Этим эпитетам ее научили ленинградские мальчики — а она быстро и услужливо выучилась. Московские бабушки сейчас абсолютно к месту употребляют и удовлетворенное восклицание «Oh, Yes!» и даже «Вау!». Корысть их очевидна: бабушки хотят приноровиться к внукам, хотя бы пока те не выросли. Ахматова хочет остаться в вечности. Для нищих тоталитарных мальчиков ее европейскость — хотя бы на уровне коверканного произношения «спортсмэн», «футболь» — это документально подтвержденная ценность, и она всячески потакает им.
Подчиняться в любви — как, естественно, и вообще в жизни — сильным — было ей привычно.
И перед читателем этих стихов встает образ рабыни-женщины, стоящей на коленях перед мужчиной и умоляющей его не гнать ее… Может быть, в такой любви-истязании эта женщина и находит всю сладость?
Но «волшебный хор» отнял у нее и это последнее проявление ее личного выбора — в конце концов оставить за собой свой стиль любовной игры — это наше право. У них был в моде «здоровый эгоизм» и ей пришлось подчиниться и этим правилам.
«Заграница» Ахматовой была двух видов: Европа ее молодости — и место обитания русской эмиграции. Заграница громких имен, новых направлений и течений, благополучия и веселья оставалась чужой и, в общем, малоинтересной.
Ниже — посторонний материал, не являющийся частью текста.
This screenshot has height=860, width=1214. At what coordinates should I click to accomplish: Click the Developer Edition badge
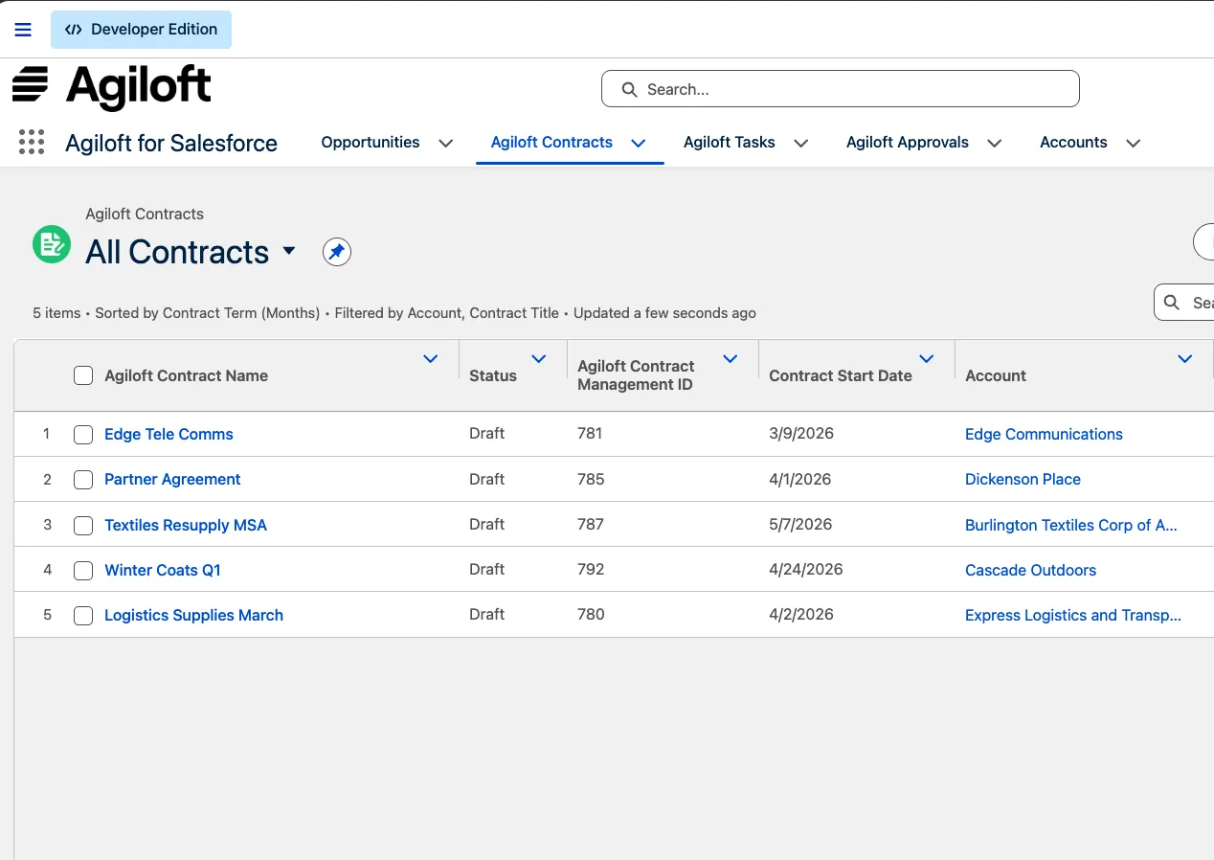(141, 30)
А их интересовала, конечно, именно эта, третья заграница. Но за отсутствием ее и несомненностью присутствия Ахматовой в первых двух — она была самым близким к этому рубежу для них человеком.
Это были не литературные контакты, а скорее чисто человеческая привязанность.
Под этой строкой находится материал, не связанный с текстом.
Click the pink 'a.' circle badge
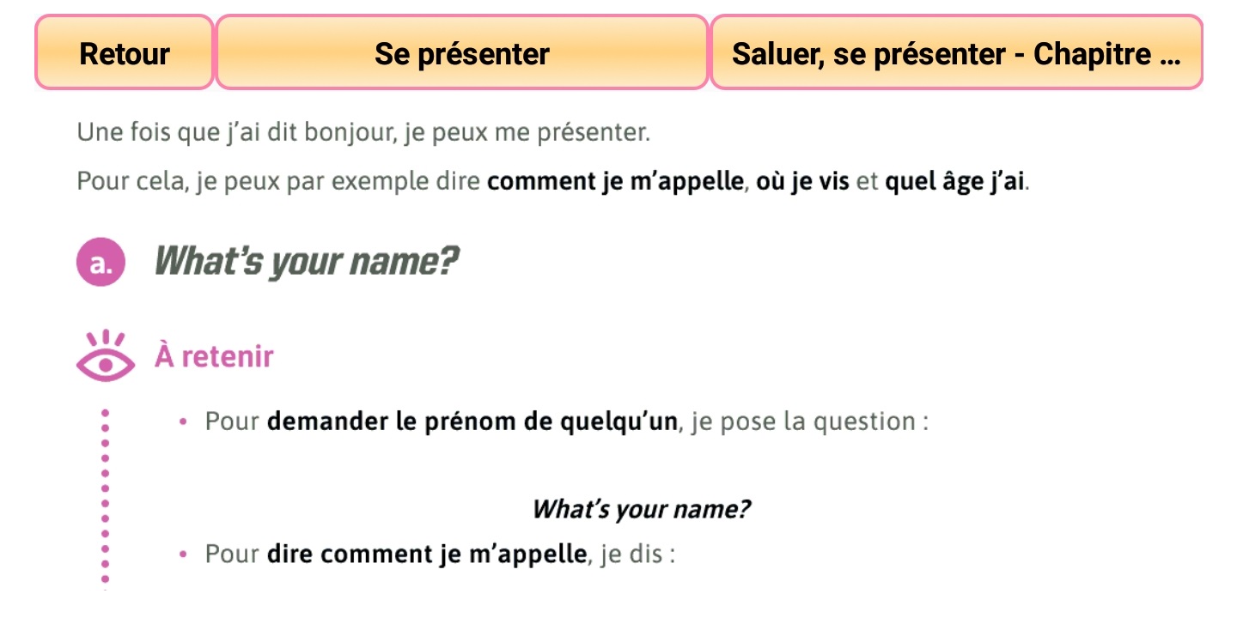The image size is (1237, 618). (x=101, y=263)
Если бы он с ней не встретился, он бы этого не заметил, он не ждал и не готовился к этой встрече. Она преподала ему урок «величия замысла» — того, чего надо искать в жизни. Как котенок обучается кошкой, как надо караулить мышку, сколько с ней надо играть, как ловчее подластиться к человеку — так и
Бродский в юности узнал для себя, как прожить жизнь, которую безоговорочно перепишут в учебники.
Запад был далеко, там без сантиментов поставили диагноз: старческая любовная лирика. Не считаясь с тонкостью Ахматовских чувств, написали:
«Роза всегда служила в поэзии символом. Думается, что Ахматова пользуется этой метафорой, чтобы назвать избранника. Но кто он? Кто избранник Ахматовой? Вскоре это имя стало известно всему миру: Иосиф Бродский».